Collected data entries
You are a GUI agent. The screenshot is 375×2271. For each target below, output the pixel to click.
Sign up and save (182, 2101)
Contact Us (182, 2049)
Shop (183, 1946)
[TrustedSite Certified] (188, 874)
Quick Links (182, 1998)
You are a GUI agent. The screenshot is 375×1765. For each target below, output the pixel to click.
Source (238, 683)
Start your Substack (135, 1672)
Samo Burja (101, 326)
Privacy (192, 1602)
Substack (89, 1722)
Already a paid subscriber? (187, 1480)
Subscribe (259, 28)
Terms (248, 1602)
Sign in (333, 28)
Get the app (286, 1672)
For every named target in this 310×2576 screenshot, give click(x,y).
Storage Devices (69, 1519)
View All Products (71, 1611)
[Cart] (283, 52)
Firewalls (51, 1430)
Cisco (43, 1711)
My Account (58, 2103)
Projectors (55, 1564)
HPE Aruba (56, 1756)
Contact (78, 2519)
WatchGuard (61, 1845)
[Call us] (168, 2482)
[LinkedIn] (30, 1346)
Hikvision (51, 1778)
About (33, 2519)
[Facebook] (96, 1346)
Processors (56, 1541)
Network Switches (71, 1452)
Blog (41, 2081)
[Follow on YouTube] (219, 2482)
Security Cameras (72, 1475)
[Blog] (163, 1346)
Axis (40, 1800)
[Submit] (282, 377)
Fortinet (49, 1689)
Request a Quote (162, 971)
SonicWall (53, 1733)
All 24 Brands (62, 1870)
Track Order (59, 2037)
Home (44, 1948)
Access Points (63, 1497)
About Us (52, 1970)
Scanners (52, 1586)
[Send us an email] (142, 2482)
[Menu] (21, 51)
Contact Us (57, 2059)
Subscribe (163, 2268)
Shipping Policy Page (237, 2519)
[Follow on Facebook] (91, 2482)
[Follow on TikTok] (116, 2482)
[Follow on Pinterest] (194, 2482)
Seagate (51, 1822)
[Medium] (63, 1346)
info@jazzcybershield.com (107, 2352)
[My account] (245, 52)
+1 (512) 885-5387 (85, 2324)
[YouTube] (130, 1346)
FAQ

= Problem requirements =
Extract exactly the leading lines of the data, stopping at and including the line with "Firewalls (51, 1430)".

= Response area =
You are a GUI agent. The screenshot is 375×2271. For each target below, output the pixel to click.
Sign up and save (182, 2101)
Contact Us (182, 2049)
Shop (183, 1946)
[TrustedSite Certified] (188, 874)
Quick Links (182, 1998)
You are a GUI agent. The screenshot is 375×1765. For each target below, output the pixel to click.
Source (238, 683)
Start your Substack (135, 1672)
Samo Burja (101, 326)
Privacy (192, 1602)
Substack (89, 1722)
Already a paid subscriber? (187, 1480)
Subscribe (259, 28)
Terms (248, 1602)
Sign in (333, 28)
Get the app (286, 1672)
For every named target in this 310×2576 screenshot, give click(x,y).
Storage Devices (69, 1519)
View All Products (71, 1611)
[Cart] (283, 52)
Firewalls (51, 1430)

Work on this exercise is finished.